Engineered T regulatory cells to treat Crohn’s disease

Inflammatory bowel disease (IBD) is an incurable disease that affects about 230,000 Canadians. People with IBD suffer from diarrhea, abdominal pain, weight loss, intestinal blockages, and other complications. Current treatments can control symptoms in many people, but they are not curative, and can have side effects like increased risk of infections. The causes of IBD are so far unknown.

People with IBD appear to have abnormal immune responses to the bacteria (microbes) that normally live in the intestine. This response involves blood cells, called helper T cells, that react to microbes, especially when they are not suppressed properly by another type of T cell that inhibits inflammation  (known as T-regulatory cells, or Tregs).

Dr. Levings will develop a new IBD treatment that captures the natural ability of Tregs to control inflammation, using a new technology called Chimeric Antigen Receptors (CARs) which has shown promising results in cancer studies. The technology changes Tregs in such a way that they treat intestinal inflammation without affecting the rest of the body’s immune system.

Dr. Levings has validated this technology in a laboratory setting, and the next steps include testing it in animal models, creating new versions of the specific CAR she has developed, and interviewing and surveying physicians and patients to find out how receptive they would be to using CAR Treg therapy for IBD.

Prevention of severe bacterial infections in children by optimizing protection through vaccination

Dr. Sadarangani's  research focuses on preventing severe illness and death in children by ensuring best use of vaccines to protect against three serious infections (meningococcal, pneumococcal, pertussis) which cause blood poisoning, meningitis and whooping cough.

Vaccines have reduced these infections, but we dont know if we are usng the optimal number and timing of dses. Sadarangani's goals are to ensure optimal use of these vaccines and aid development of future vaccines.

The project will:

  1. Compare the current three doses of pneumococcal vaccine given to infants against two doses. If there is no difference using two doses would mean fewer injections and lower cost.
  2. Compare the response to meningococcal vaccine in adolescents who have received 1, 2 or 3 previous doses, and compare the three available vaccines to identify any differences between them.
  3. Compare the effectiveness of pertussis vaccinefor whooping cough at different times of pregnancy to confirm the best time to immunize to protect the infant
  4. Examine the genetics of the pneumococcal bacteria to understand its transmission and evolution.

This research will improve vaccine schedules and help design future vaccines, ensuring that children continue to be protected against these devastating infections.
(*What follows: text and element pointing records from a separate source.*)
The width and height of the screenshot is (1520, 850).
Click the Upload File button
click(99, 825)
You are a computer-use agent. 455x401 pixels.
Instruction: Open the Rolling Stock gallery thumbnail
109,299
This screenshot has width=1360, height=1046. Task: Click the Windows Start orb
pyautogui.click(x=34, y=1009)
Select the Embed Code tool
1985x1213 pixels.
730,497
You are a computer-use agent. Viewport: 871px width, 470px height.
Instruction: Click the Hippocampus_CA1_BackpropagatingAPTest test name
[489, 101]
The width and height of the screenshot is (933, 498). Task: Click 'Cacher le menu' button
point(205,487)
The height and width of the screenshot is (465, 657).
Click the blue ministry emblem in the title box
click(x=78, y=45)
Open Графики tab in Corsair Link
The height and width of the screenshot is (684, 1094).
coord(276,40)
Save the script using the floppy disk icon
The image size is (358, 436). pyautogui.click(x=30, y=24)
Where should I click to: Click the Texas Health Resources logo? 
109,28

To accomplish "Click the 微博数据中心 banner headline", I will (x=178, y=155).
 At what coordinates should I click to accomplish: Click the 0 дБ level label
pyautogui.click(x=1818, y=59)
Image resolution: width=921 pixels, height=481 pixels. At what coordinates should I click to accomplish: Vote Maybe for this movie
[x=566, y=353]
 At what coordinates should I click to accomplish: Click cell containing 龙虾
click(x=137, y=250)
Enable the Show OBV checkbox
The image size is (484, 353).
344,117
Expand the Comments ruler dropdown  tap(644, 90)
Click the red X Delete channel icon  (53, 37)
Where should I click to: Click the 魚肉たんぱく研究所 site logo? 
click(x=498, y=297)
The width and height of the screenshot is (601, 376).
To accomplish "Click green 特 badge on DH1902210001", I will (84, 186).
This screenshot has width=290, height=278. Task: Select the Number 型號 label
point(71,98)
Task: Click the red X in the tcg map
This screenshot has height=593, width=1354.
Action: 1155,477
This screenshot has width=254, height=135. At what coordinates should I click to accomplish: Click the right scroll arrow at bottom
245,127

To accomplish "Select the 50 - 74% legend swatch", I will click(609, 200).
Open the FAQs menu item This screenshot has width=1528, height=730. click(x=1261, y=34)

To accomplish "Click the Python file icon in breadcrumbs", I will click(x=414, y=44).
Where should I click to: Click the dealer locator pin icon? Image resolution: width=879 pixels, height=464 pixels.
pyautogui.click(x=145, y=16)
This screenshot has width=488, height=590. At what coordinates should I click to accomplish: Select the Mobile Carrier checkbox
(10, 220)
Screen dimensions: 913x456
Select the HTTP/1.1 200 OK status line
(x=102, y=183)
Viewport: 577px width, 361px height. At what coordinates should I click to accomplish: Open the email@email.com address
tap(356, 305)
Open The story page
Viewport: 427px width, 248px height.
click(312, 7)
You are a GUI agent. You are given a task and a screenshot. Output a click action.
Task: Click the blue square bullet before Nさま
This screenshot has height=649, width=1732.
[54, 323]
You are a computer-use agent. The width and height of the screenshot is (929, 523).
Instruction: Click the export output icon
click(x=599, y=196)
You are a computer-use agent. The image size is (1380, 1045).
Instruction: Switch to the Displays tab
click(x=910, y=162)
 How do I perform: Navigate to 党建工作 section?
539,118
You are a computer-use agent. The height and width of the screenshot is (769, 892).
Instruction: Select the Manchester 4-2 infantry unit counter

Improving outcomes through precision medicine for adults with primary immunodeficiency

Primary immunodeficiencies (PIDs) are a group of conditions in which part of the immune system is either missing or does not function normally. Those affected by PIDs may suffer from recurrent infections, autoimmune disease (where the immune system attacks the body's own tissues), and certain cancers. These conditions are not rare; affecting 1:2,000 to 1:10,000 people, with nearly half of cases diagnosed in adulthood. Too often, adults with PIDs undergo a painful journey that spans decades in search of a diagnosis. Without knowing the cause of their immune deficiency, adults with PIDs may not receive life-changing treatment. 

Our research program will address these challenges using precision medicine: an exciting way of identifying the cause of the disease and finding treatments that specifically target the underlying problem. We will perform next generation sequencing, a method to quickly read genetic material, on adults with PIDs where the underlying cause is undiagnosed. If a new change in a gene (mutation) is identified, we will perform specialized experiments to prove that the mutation is indeed responsible for the patient's symptoms. We will then look for targeted treatments to address the specific cause of that patient's illness. 

By harnessing the power of personalized genetics and precision medicine, our goal is to improve outcomes for adults suffering from PIDs.